An airplane with an airspeed 600km/h needs to be on a course 35.0degree north of East. A steady wind of 100km/h is blowing from North. Determine the direction the plan should head.

[Give the answer with a figure and proper steps]

Answer 1

so you want

<600 sinθ,600cosθ> + <0,-100> = <v sin35°,v cos35°>

Answer 2

To determine the direction the plane should head, we need to find the resultant velocity vector of the plane.

Step 1: Start by drawing a diagram to represent the situation. Label the vectors involved.

Let's draw a diagram with a horizontal line representing the east direction, a vertical line representing the north direction, and an angle of 35.0 degrees north of east for the plane's desired course.
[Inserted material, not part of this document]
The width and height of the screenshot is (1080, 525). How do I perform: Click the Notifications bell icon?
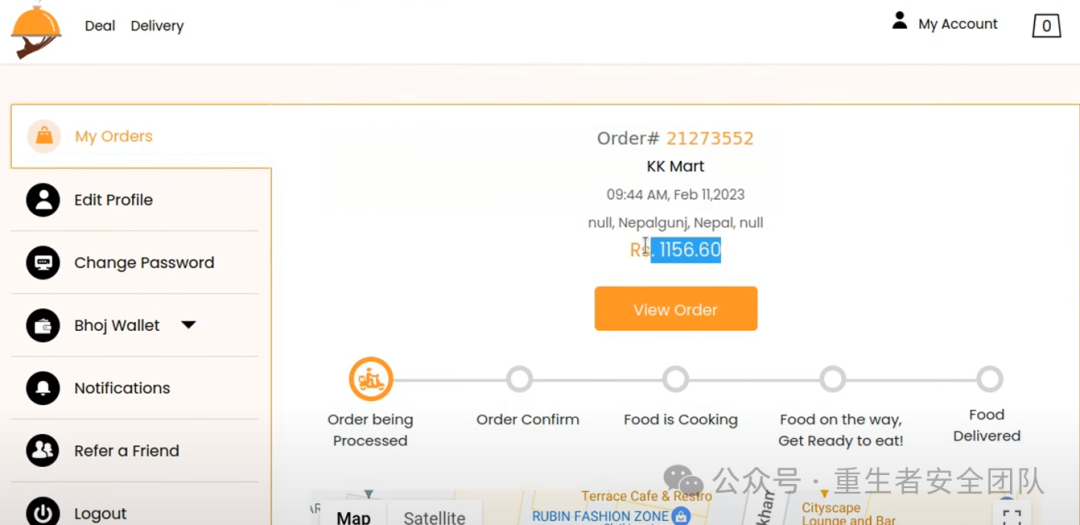point(43,388)
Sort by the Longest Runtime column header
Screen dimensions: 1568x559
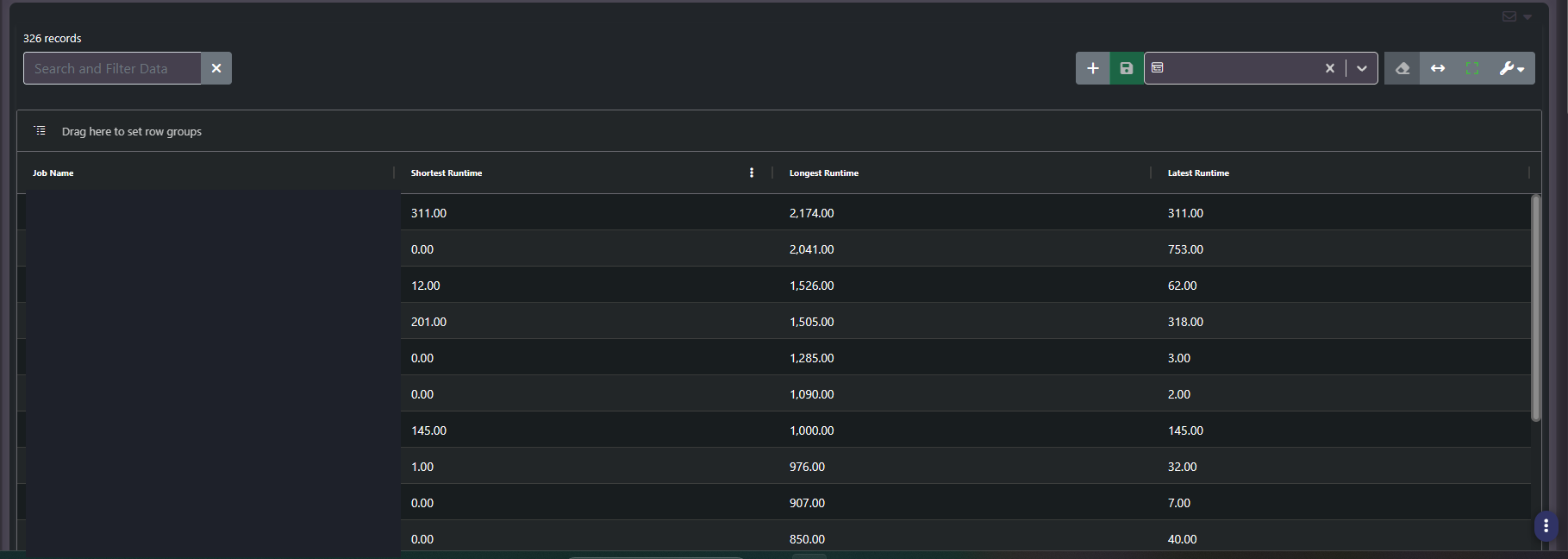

Label the wind vector as "W" and the plane's airspeed vector as "A."

```
----W---->
|\
| \
| \
A | \
|
|
V
```

Step 2: Break down the vectors into their x and y components.
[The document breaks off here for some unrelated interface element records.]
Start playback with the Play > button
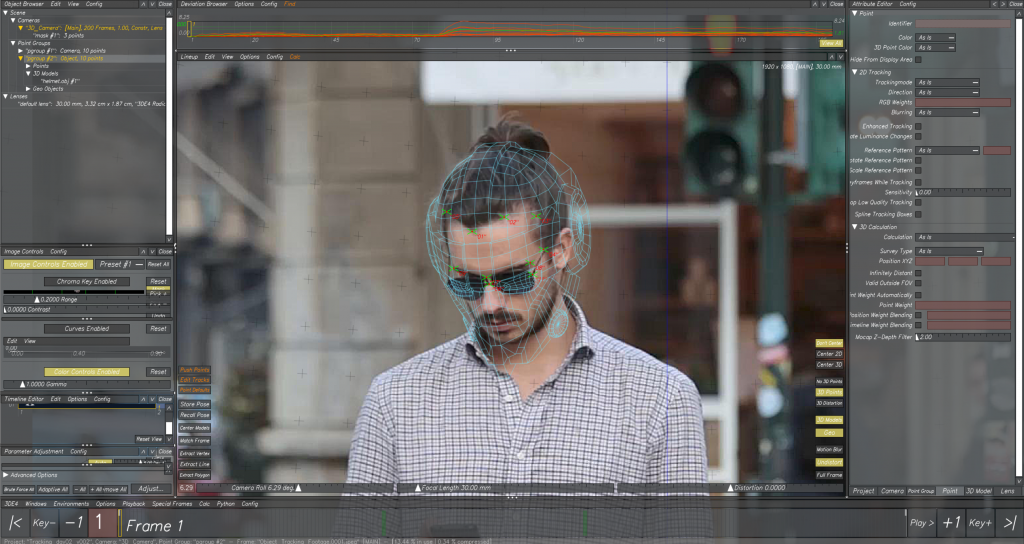[x=921, y=523]
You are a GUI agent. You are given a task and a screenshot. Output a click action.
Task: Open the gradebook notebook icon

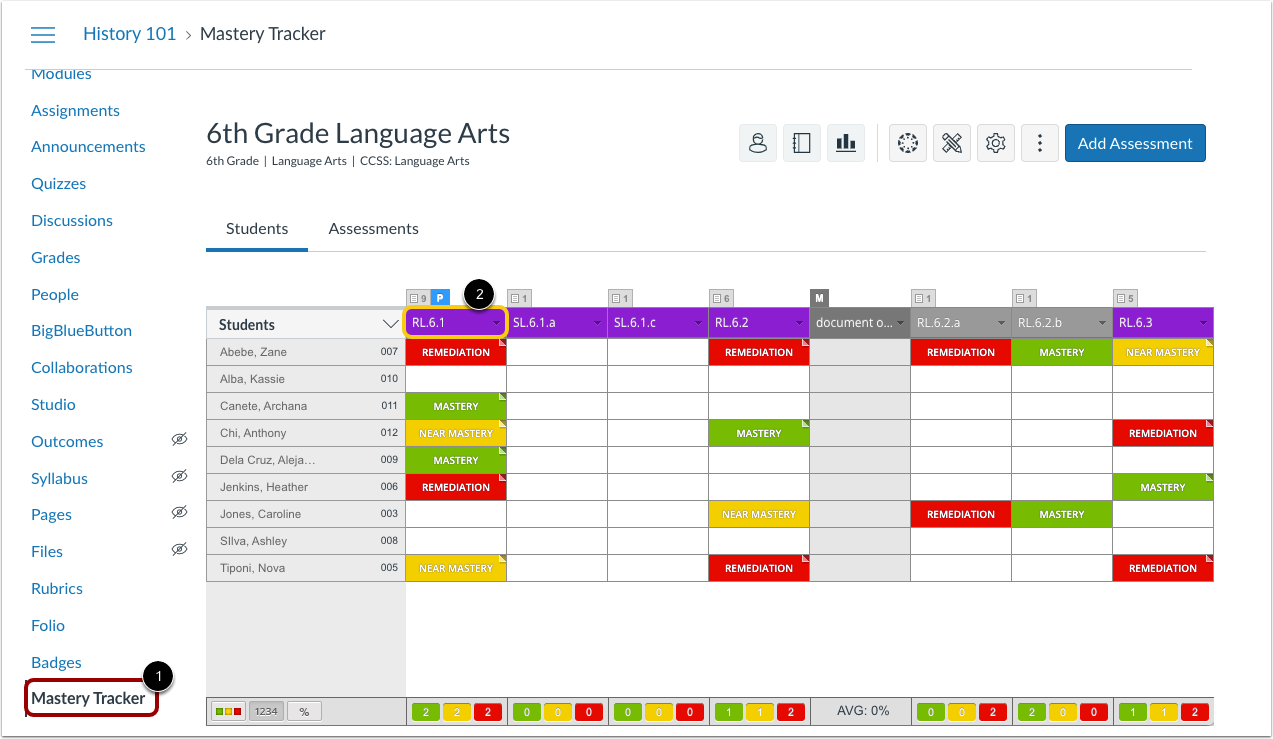click(801, 142)
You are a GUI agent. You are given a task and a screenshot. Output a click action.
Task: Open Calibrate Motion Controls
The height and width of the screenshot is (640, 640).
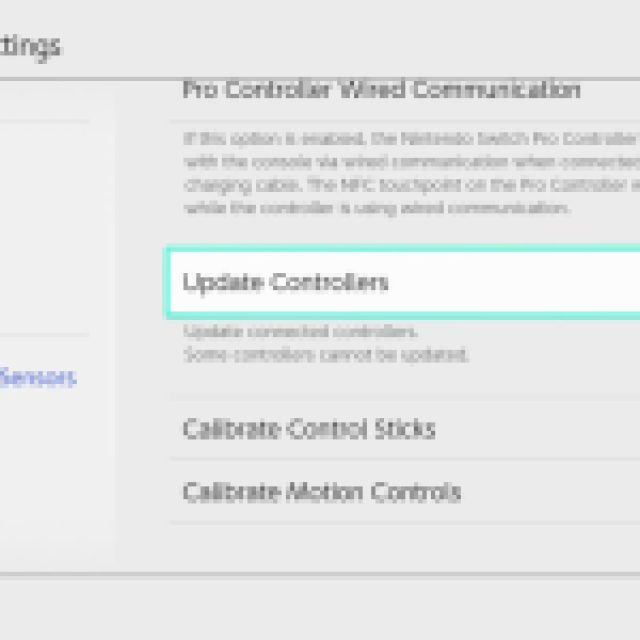321,492
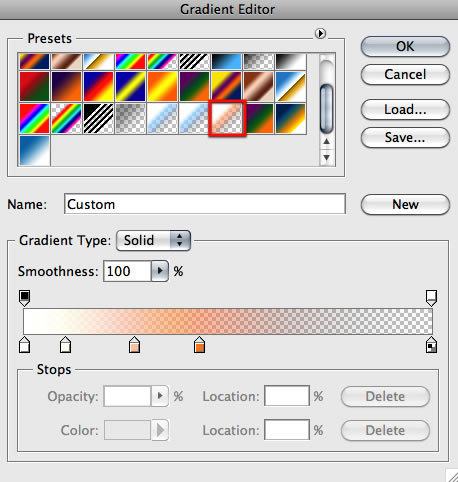458x482 pixels.
Task: Click the OK button
Action: 405,46
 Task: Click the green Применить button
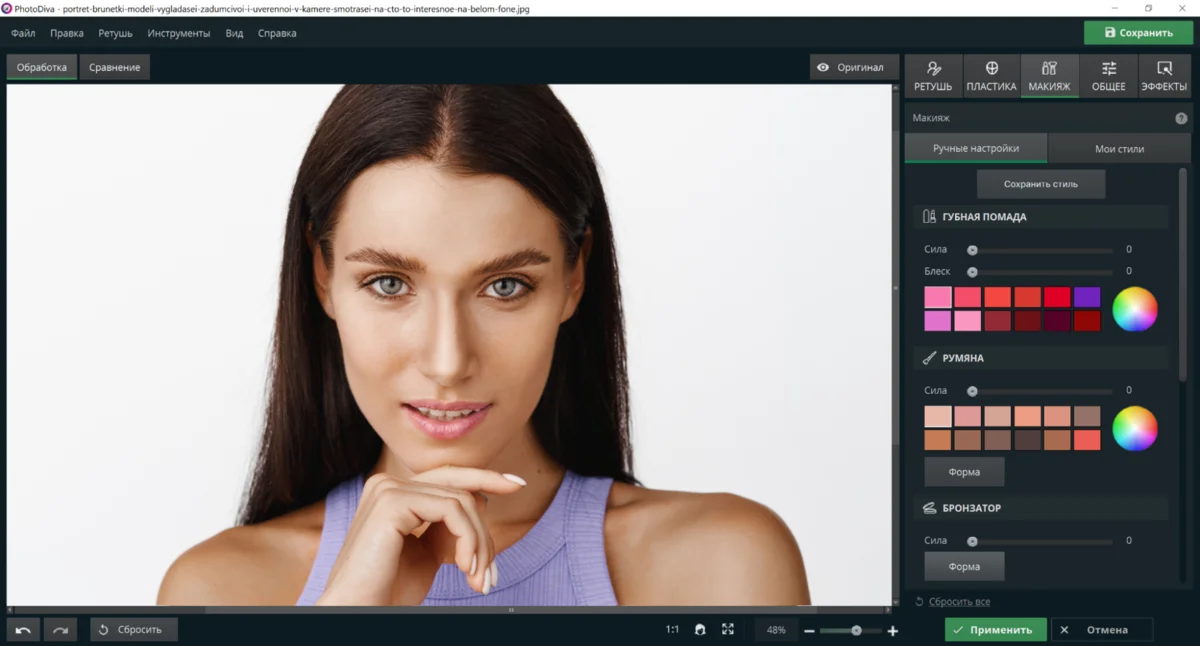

The wind vector is pointing straight down from the north, so its x-component is 0, and its y-component is -100 km/h.

The airspeed vector is at an angle of 35.0 degrees north of east. To find its x and y components, we use trigonometry.

The x-component (A_x) can be found by multiplying the magnitude of the airspeed (600 km/h) by the cosine of the angle (35.0 degrees):
A_x = 600 km/h * cos(35.0 degrees)

The y-component (A_y) can be found by multiplying the magnitude of the airspeed (600 km/h) by the sine of the angle (35.0 degrees):
A_y = 600 km/h * sin(35.0 degrees)

Step 3: Calculate the resultant vector by adding the x and y components.

To find the resultant vector, we add the x components to get the x-component of the resultant vector, and we add the y components to get the y-component of the resultant vector.

Resultant x-component (R_x) = A_x + 0 (wind has no x-component)
Resultant y-component (R_y) = A_y + (-100 km/h) (negative direction due to wind blowing north)

Step 4: Calculate the magnitude and direction of the resultant vector.

The magnitude of the resultant vector can be found using the Pythagorean theorem:
Resultant magnitude = √(R_x^2 + R_y^2)

The direction of the resultant vector can be found using trigonometry:
Resultant direction = arctan(R_y / R_x)

Substitute the calculated values of R_x and R_y into the above formulas to find the magnitude and direction of the resultant vector.

Step 5: Determine the direction the plane should head.

The direction the plane should head is the resultant direction PLUS 180 degrees, since we want the direction relative to the east.

Let's calculate the values:

A_x = 600 km/h * cos(35.0 degrees) = 491.42 km/h
A_y = 600 km/h * sin(35.0 degrees) = 342.51 km/h

R_x = A_x + 0 = 491.42 km/h
R_y = A_y + (-100 km/h) = 242.51 km/h

Resultant magnitude = √(R_x^2 + R_y^2) = √(491.42^2 + 242.51^2) = 542.02 km/h
Resultant direction = arctan(R_y / R_x) = arctan(242.51 / 491.42) = 26.30 degrees

Direction plane should head = Resultant direction + 180 degrees = 26.30 degrees + 180 degrees = 206.30 degrees

Therefore, the plane should head in a direction 206.30 degrees north of east.